Jumping through the hoops will protect you and your assets and make people that have jumped through the hoops more willing to offer suggestions.


----------



## chefbillyb (Feb 8, 2009)

The only thing I did that was impressive was Demo Wok cooking on the line. In fact it was so impressive at one Banquet I catered it set off the fire alarm at the Hotel.My clients just laughed and kept eating as the firemen walked through the Banquet Hall in full gear and axes. Needless to say I didn't cater in that Hotel again.
Anyway, I also worked a party in Hawaii that we had a Chef Wok demo shrimp Tempura station. with a Daikon dipping sauce, I though that was a good idea........I think a mini Lobster roll using a toasted Brioche roll, a Raw bar with shucked oysters and clams.....Good Luck.......ChefBillyB


----------



## sgsvirgil (Mar 1, 2017)

If you want to "knock it out of the park," I don't think you need any additional offerings. Instead, I think you could refine your menu so it has balance. For instance, the polenta and pasta in the entree menu. Neither are good choices to serve with filet. Alternatively, I would suggest something like herb/rosemary-roasted baby red potatoes or perhaps a wild mushroom risotto.

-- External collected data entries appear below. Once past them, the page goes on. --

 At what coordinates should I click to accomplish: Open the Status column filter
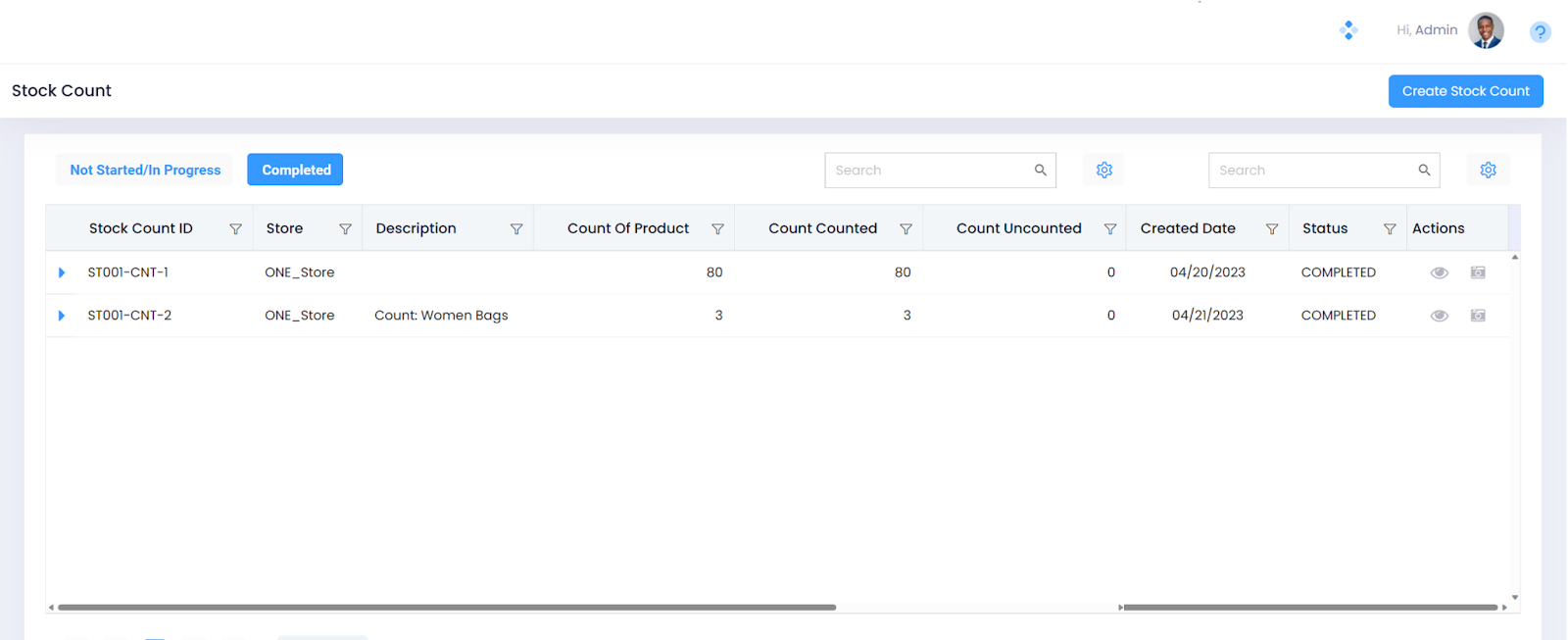[1389, 229]
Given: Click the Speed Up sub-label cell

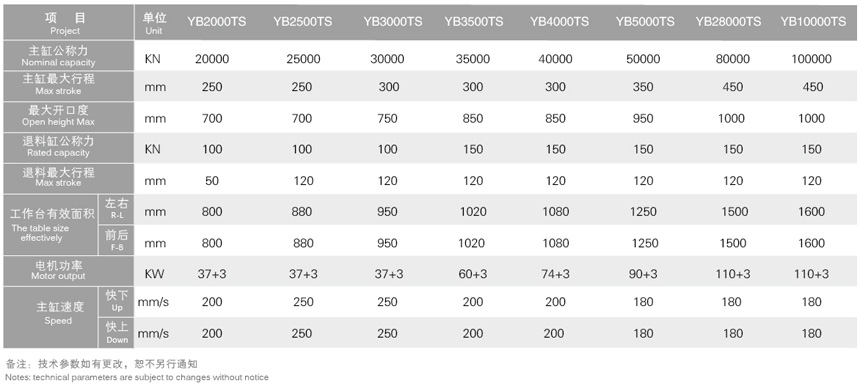Looking at the screenshot, I should [x=116, y=302].
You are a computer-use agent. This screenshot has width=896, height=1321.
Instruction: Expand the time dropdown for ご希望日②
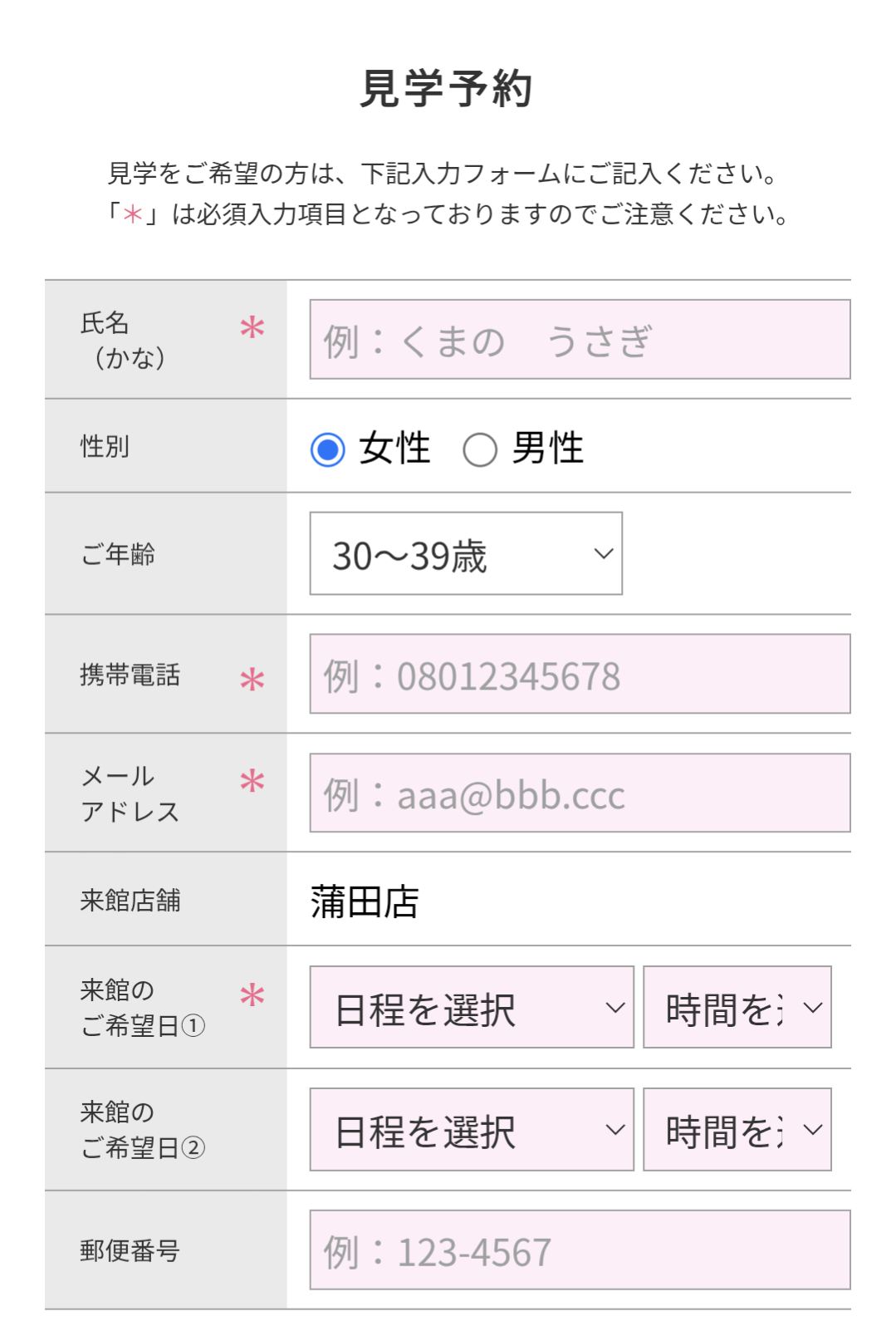[737, 1130]
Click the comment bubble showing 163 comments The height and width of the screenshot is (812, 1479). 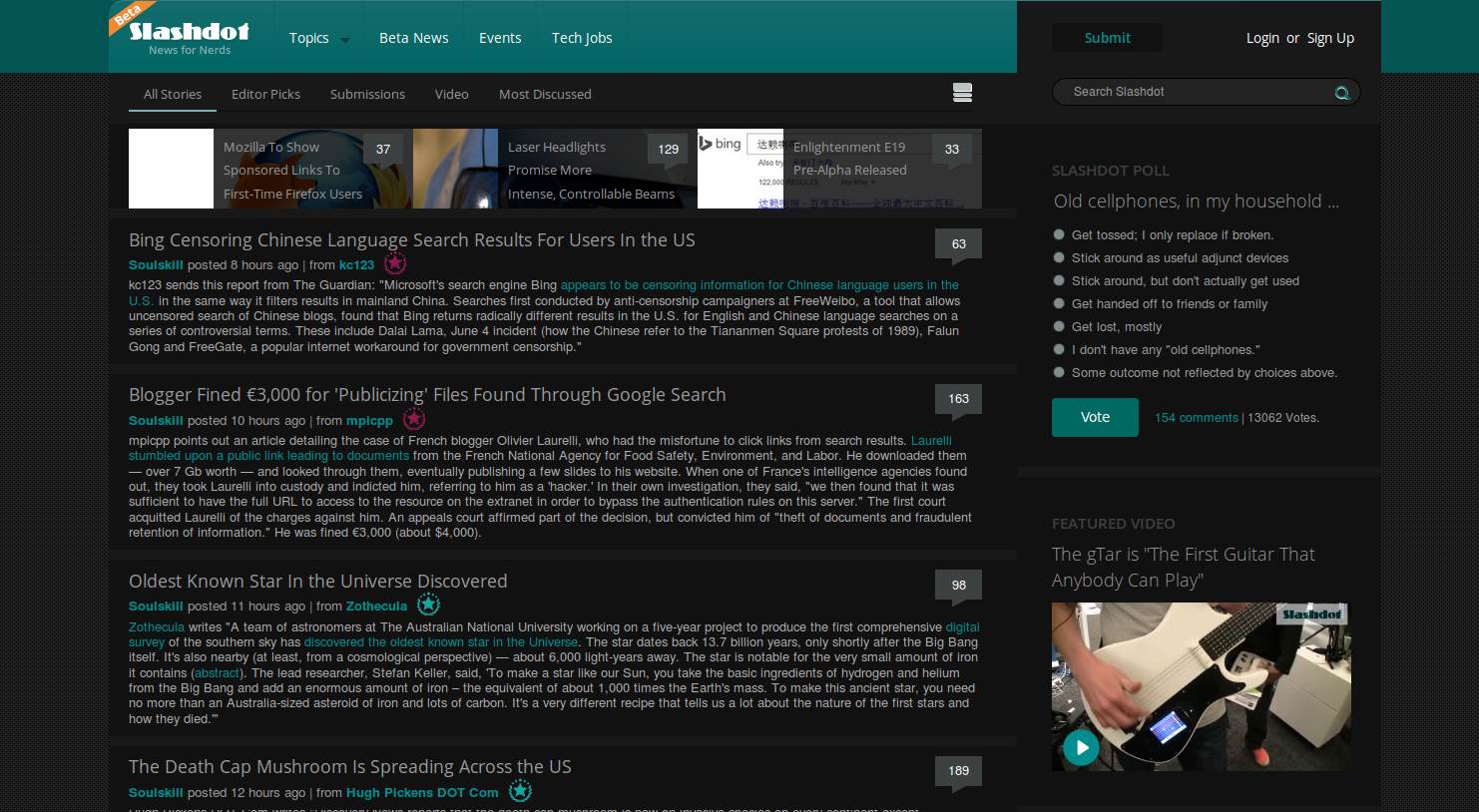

Also, the crab cakes don't really fit in the app menu with the other offerings, especially with the bruschetta. 

Good luck.


----------



## Aldente (Apr 26, 2012)

abdiel said:


> I'm catering a small backyard wedding and wondering if anyone has some ideas for how to add something special to knock it out of the park. Besides making sure the principals have an amazing day, I'd like to generate leads for future business.
> 
> Menu - Passed Apps and Buffet
> Cheese and Charcuterie Station
> ...


I agree with svsvirgil. It looks like quite a mix. Try staying with one theme... or perhaps a main and sides on a them before ceremony, then a light dessert after ceremony. Seems like a heavy menu. Remember, booze, dancing and party will be the main activities later. I'd keep it light. And have the bride and groom given you full freedom on this?


----------